• [Supplied material]:
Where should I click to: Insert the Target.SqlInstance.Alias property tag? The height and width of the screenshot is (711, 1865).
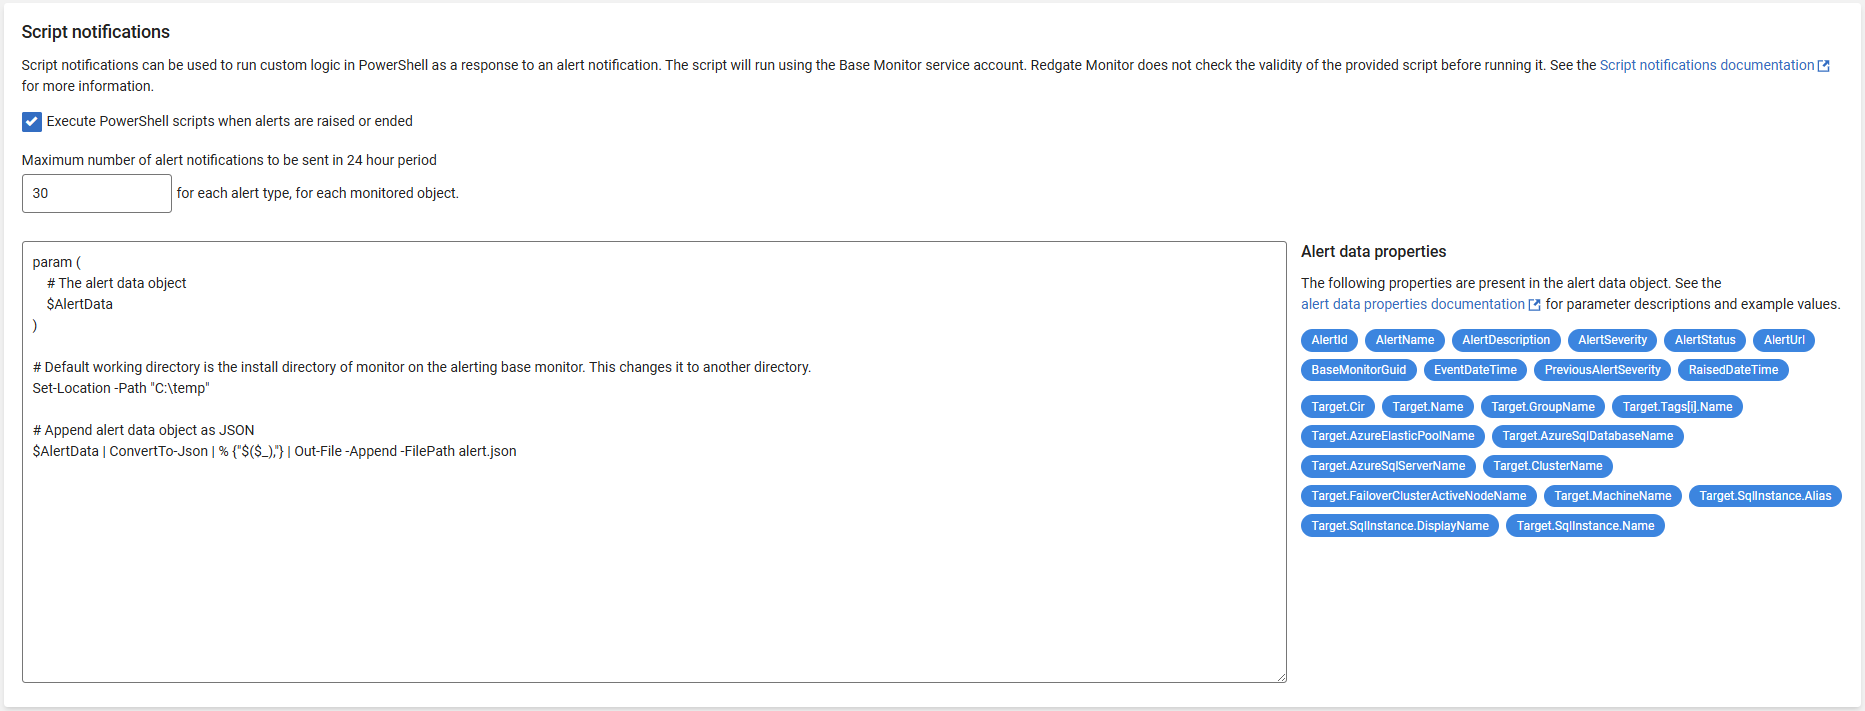1764,496
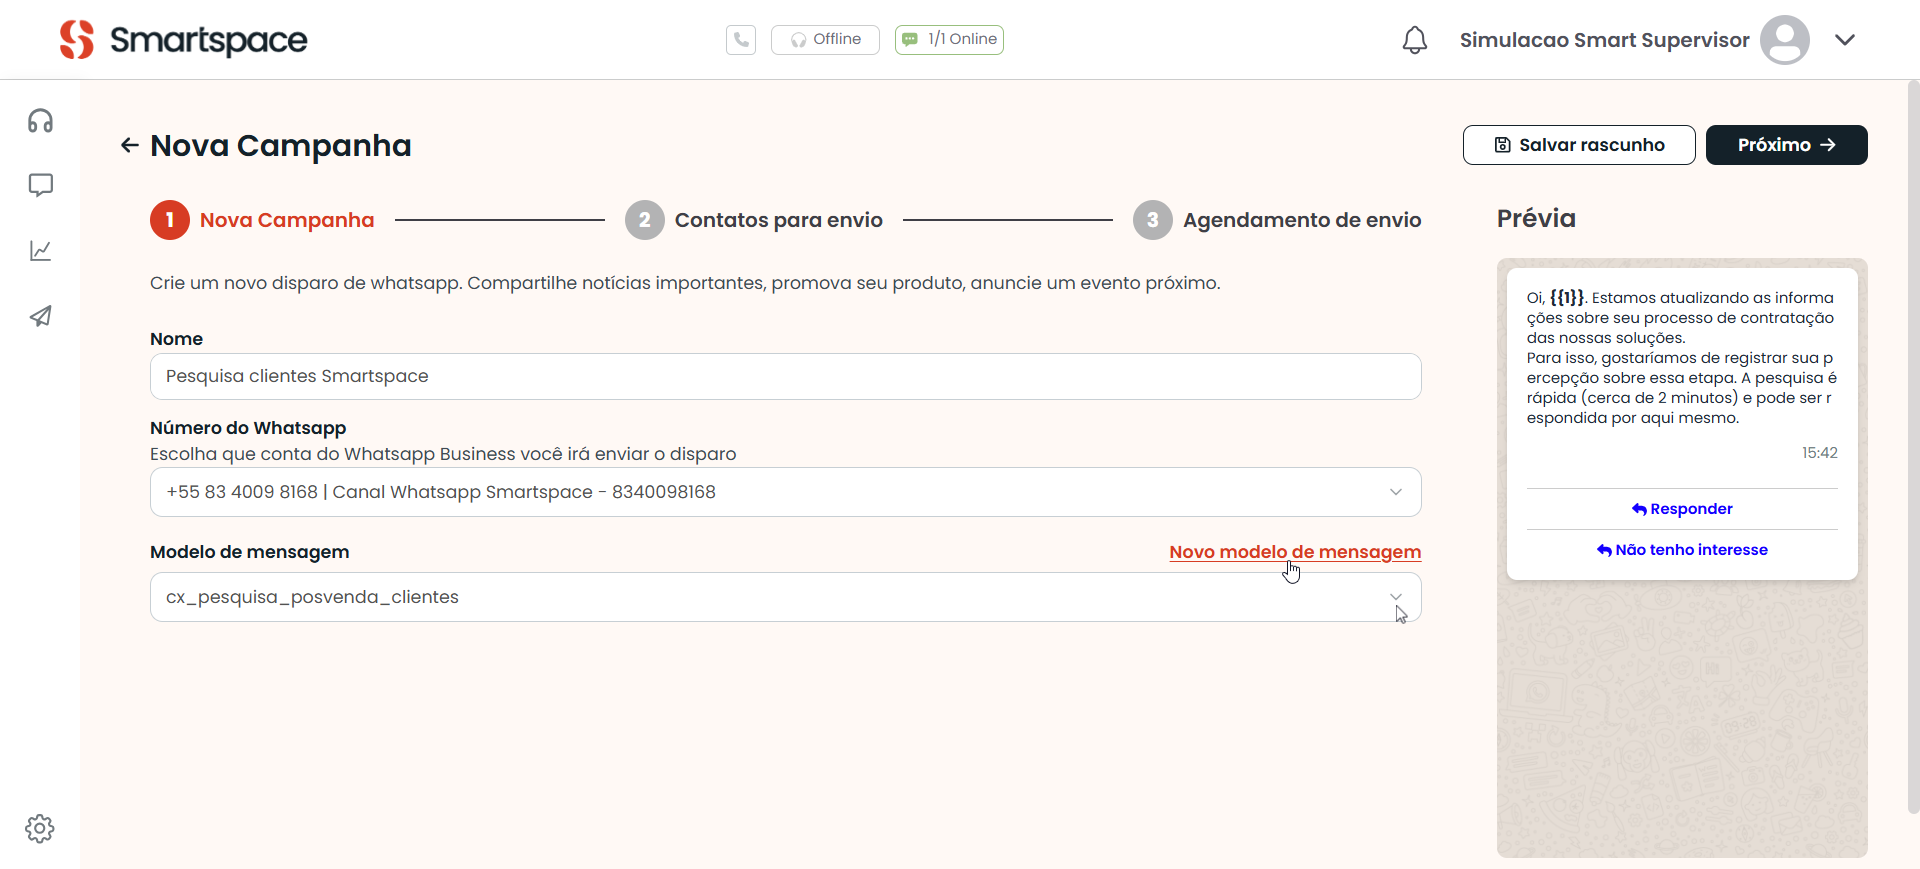The width and height of the screenshot is (1920, 869).
Task: Click the Novo modelo de mensagem link
Action: coord(1294,552)
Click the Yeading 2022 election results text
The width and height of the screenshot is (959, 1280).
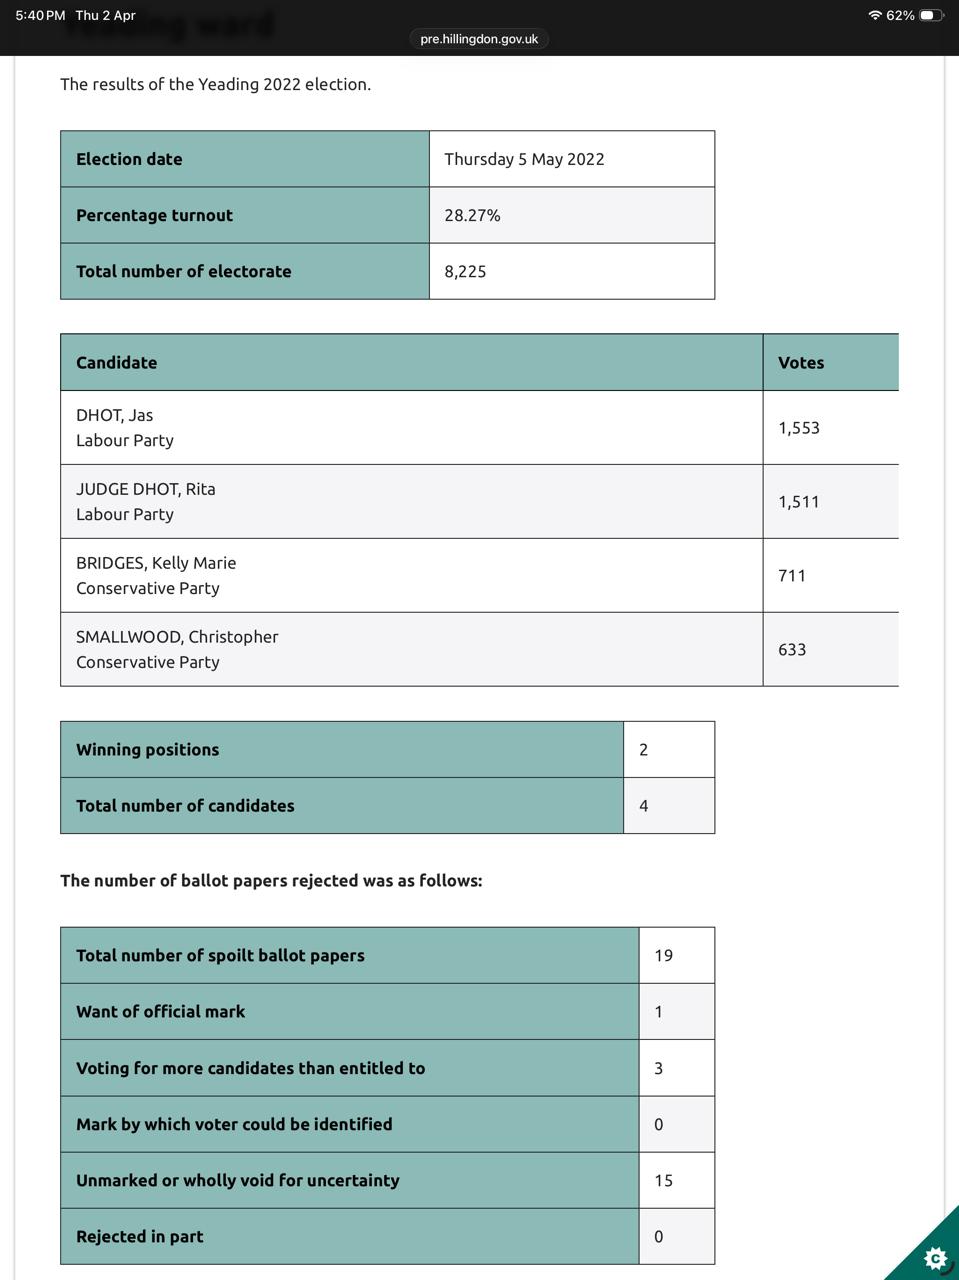coord(215,84)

• [Exercise]: The reply should contain every line of the material exactly, and no images.

• [Output for this task]:
Where should I click to: Insert the Target.SqlInstance.Alias property tag? The height and width of the screenshot is (711, 1865).
1764,496
The width and height of the screenshot is (1920, 869).
Task: Click the Novo modelo de mensagem link
Action: coord(1294,552)
Click the Yeading 2022 election results text
The width and height of the screenshot is (959, 1280).
coord(215,84)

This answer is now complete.